[Opening AVAILABLE DATA section]

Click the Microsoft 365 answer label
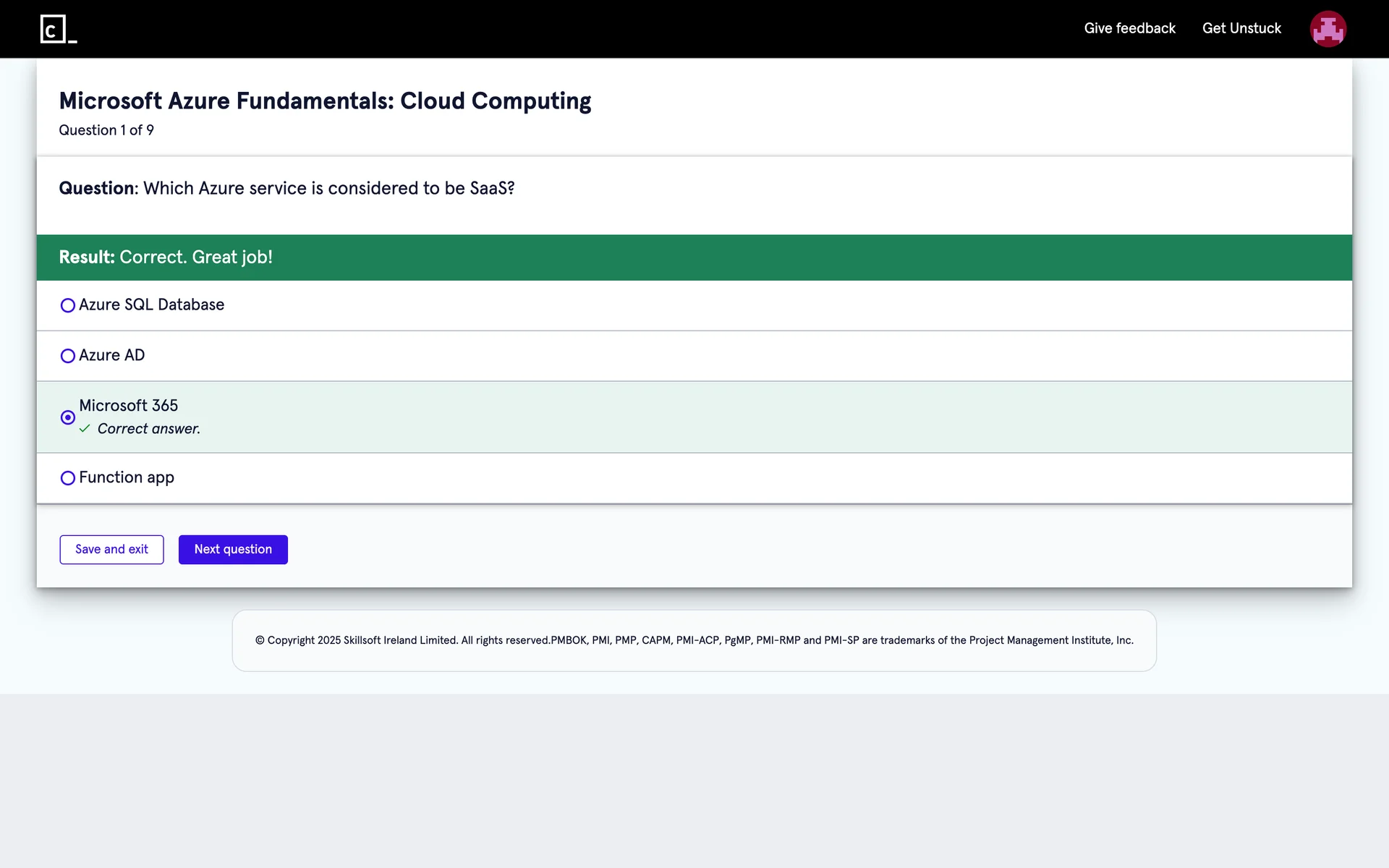1389x868 pixels. (128, 406)
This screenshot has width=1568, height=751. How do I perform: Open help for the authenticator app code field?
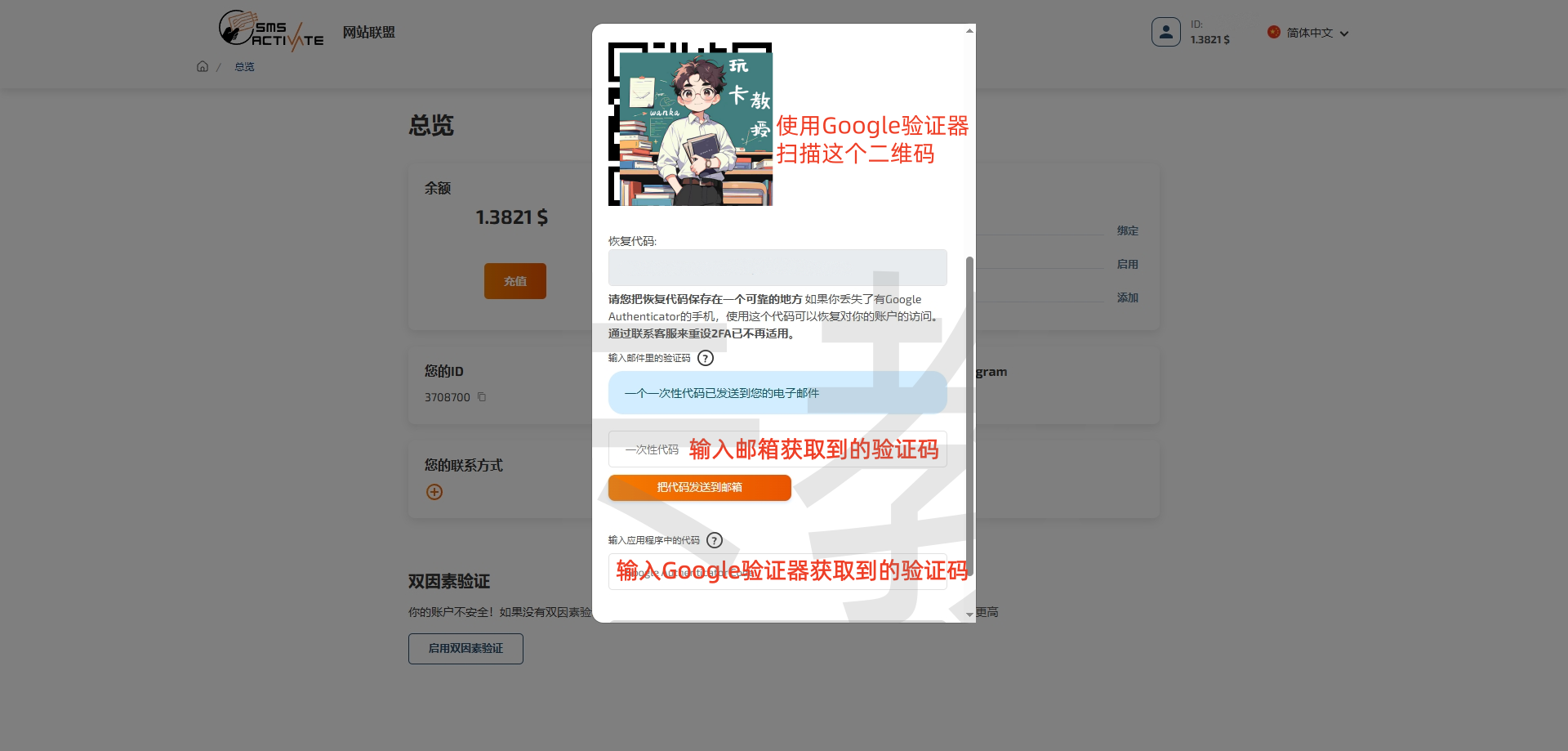pos(715,540)
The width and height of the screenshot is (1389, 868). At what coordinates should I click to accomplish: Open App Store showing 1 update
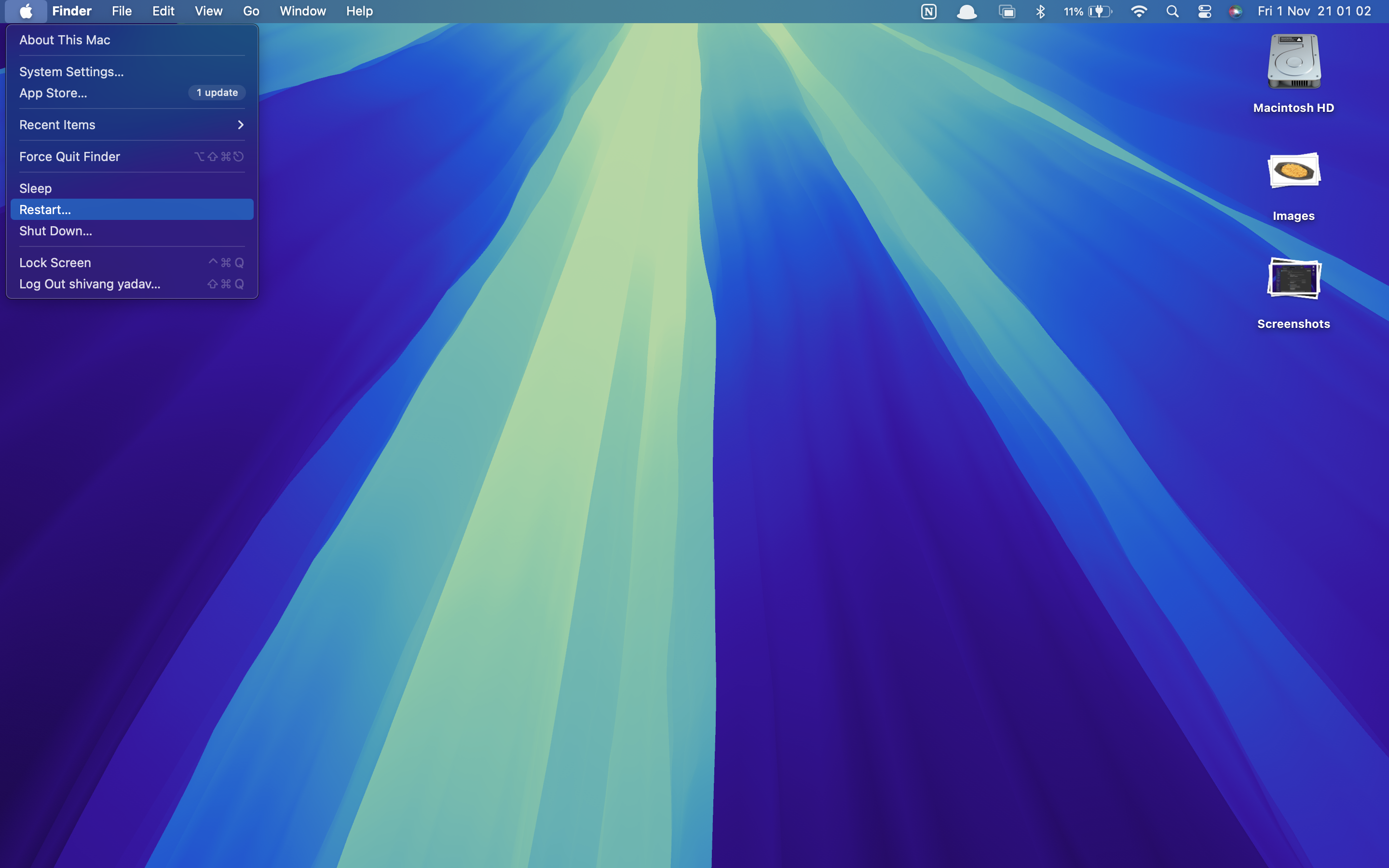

[Closing AVAILABLE DATA section]

● **TASK INSTRUCTIONS**
All of the material is to be reproduced verbatim, pictures excluded.

● **RESPONSE BELOW**
Click the Microsoft 365 answer label
1389x868 pixels. (128, 406)
This screenshot has width=1568, height=751. How do I perform: Open help for the authenticator app code field?
pos(715,540)
The width and height of the screenshot is (1389, 868). At what coordinates should I click to accomplish: Open App Store showing 1 update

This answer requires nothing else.